TensorFlow on state-of-the-art HPC clusters: a machine learning use case
Document typeConference lecture
Rights accessOpen Access
The recent rapid growth of the data-flow programming paradigm enabled the development of specific architectures, e.g., for machine learning. The most known example is the Tensor Processing Unit (TPU) by Google. Standard data-centers, however, still can not foresee large partitions dedicated to machine learning specific architectures.
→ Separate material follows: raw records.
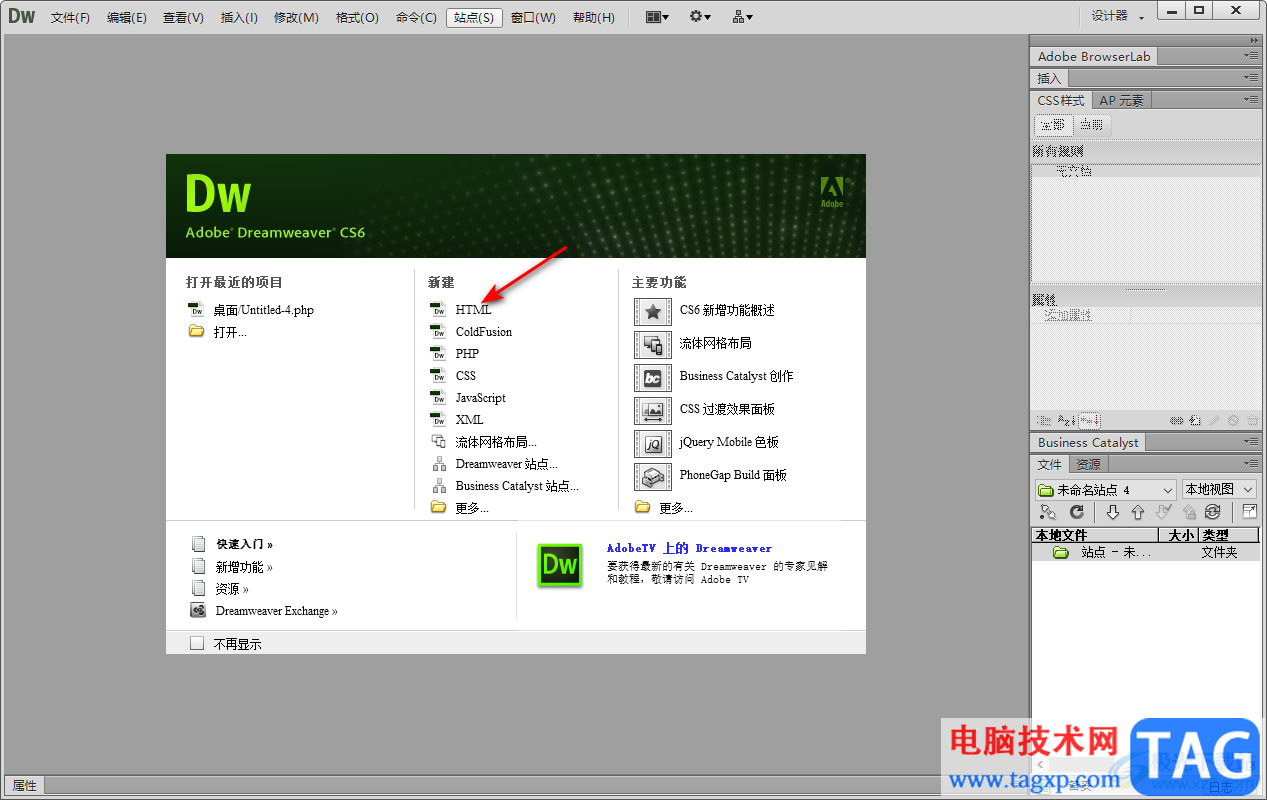Open the 本地视图 view dropdown
Viewport: 1267px width, 800px height.
pos(1220,490)
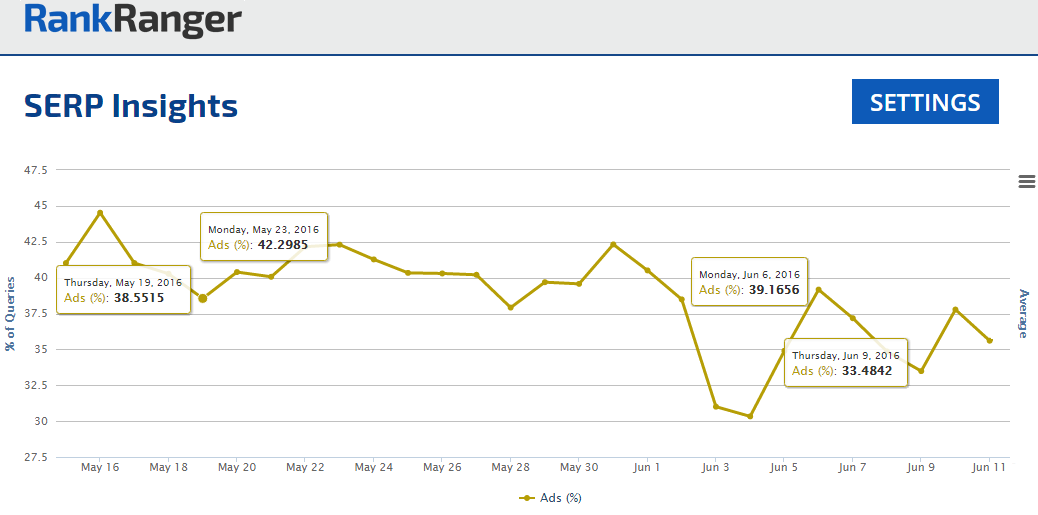The height and width of the screenshot is (515, 1038).
Task: Click the 'Average' right axis title
Action: click(x=1023, y=313)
Within data-centers, the High-Performance Computing (HPC) clusters are highly parallel machines targeting a broad class of compute-intensive workflows, as such they can be used for tackling machine learning challenges. On top of this, HPC architectures are rapidly changing, including accelerators and instruction sets other than the classical x86 CPUs. In this blurry scenario, identifying which are the best hardware/software configurations to efficiently support machine learning workloads on HPC clusters is not trivial. In this paper, we considered the workflow of TensorFlow for image recognition. We highlight the strong dependency of the performance in the training phase on the availability of arithmetic libraries optimized for the underlying architecture. Following the example of Intel leveraging the MKL libraries for improving the TensorFlow performance, we plugged the Arm Performance Libraries into TensorFlow and tested on an HPC cluster based on Marvell ThunderX2 CPUs. Also, we performed a scalability study on three state-of-the-art HPC clusters based on different CPU architectures, x86 Intel Skylake, Arm-v8 Marvell ThunderX2, and PowerPC IBM Power9.
CitationRamirez-Gargallo, G.; Garcia-Gasulla, M.; Mantovani, F. TensorFlow on state-of-the-art HPC clusters: a machine learning use case. A: "2019 19th IEEE/ACM International Symposium on Cluster, Cloud and Grid Computing (CCGRID)". 2019, p. 1-8.